▶ _TEXTO_

_ _ _ _ _

A medida provisória (MP) de privatização da Eletrobras, que teve a votação adiada no Senado para esta quinta-feira (17), mostra como a população acaba pagando grande parte das medidas tomadas pelo governo e por congressistas. Depois de sofrer alterações na Câmara dos Deputados, a MP recebeu mais uma série de emendas de senadores. O gasto com os “jabutis”, como são chamadas as medidas estranhas incluídas na proposta original, deverá superar os R$ 67 bilhões, segundo cálculos de entidades do setor, valor superior ao que será levantado na operação de capitalização, de apenas R$ 25 bilhões.
O relator MP, senador Marcos Rogério (DEM-RO), alterou a proposta, que já havia sofrido várias modificações na Câmara, para atender a pedidos de parlamentares que usam a proposta de privatização para ampliar privilégios de grupo da área de energia, gerando custos extras bilionários. Quem vai pagar a conta são todos os brasileiros, com acréscimos no valor da conta de luz.
“O relatório piora o que já era ruim e prevê novos custos aos consumidores brasileiros. Nosso entendimento segue pela rejeição dos velhos e dos novos jabutis”, diz nota divulgada por 45 associações que se uniram a um movimento chamado de “União pela Energia”. Entre elas estão representantes da indústria, investidores no setor elétrico e produtores de petróleo e gás.

_ _ _ _ _

▶ _DADOS PARA ANÁLISE_

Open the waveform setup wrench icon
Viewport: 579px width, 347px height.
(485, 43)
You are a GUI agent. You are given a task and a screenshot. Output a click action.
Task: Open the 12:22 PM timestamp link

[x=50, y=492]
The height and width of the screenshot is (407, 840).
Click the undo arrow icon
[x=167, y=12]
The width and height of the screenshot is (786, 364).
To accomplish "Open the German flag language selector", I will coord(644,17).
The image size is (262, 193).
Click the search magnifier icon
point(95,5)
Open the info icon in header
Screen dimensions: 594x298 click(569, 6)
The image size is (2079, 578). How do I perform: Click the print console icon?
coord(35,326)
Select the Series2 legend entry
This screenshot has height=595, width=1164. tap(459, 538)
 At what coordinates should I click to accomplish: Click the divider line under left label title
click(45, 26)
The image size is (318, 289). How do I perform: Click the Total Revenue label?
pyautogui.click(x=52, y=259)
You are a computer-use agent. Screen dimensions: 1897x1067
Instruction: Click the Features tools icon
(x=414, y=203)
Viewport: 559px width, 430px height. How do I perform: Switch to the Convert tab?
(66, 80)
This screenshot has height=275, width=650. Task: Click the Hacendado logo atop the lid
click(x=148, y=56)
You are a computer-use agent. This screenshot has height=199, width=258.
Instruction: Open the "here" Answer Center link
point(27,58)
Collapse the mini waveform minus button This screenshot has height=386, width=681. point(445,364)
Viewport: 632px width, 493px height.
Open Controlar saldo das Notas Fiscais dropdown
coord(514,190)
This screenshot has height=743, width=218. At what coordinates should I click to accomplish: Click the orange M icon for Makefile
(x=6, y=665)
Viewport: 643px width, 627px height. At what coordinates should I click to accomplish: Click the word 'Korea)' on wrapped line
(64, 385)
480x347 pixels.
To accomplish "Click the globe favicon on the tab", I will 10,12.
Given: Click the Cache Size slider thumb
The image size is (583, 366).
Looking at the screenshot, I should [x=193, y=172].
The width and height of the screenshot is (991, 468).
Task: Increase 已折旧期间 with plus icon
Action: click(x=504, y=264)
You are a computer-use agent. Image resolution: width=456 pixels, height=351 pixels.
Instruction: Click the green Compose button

_ _ _ _ _

▶ _TAREFAS OBRIGATÓRIAS_
**1.** No texto sobre a privatização da Eletrobras, quantas associações divulgaram a nota contra o relatório?
**2.** Dê continuidade ao texto sobre a privatização da Eletrobras a partir do ponto em que ele termina.
O material não é usado aqui.

▶ _RESPOSTAS_
**1.** 45 associações.

**2.**
O documento diz ainda que o texto da MP amplia o “risco de investimentos no setor por sinalizar grande instabilidade para investimentos de capital intensivos e de longo prazo, assim como a governança da operação do setor elétrico”.
Em vídeo divulgado nas redes nesta quarta-feira (16), o senador Oriovisto Guimarães (PODE-PR) diz que a MP foi completamente desconfigurada e não deve ser aprovada. Segundo o senador, só um dos “jabutis” vai aumentar a conta para o consumidor brasileiro em R$ 20 bilhões por ano. Ele se refere a uma reserva de mercado para termelétricas que foi colocada na proposta, prorrogando até 2035 subsídios para a geração de energia por meio de usinas termelétricas movidas a carvão, além da contratação de 6 mil megawatts (MW) de termelétricas a gás natural de maneira compulsória em regiões sem o fornecimento do combustível.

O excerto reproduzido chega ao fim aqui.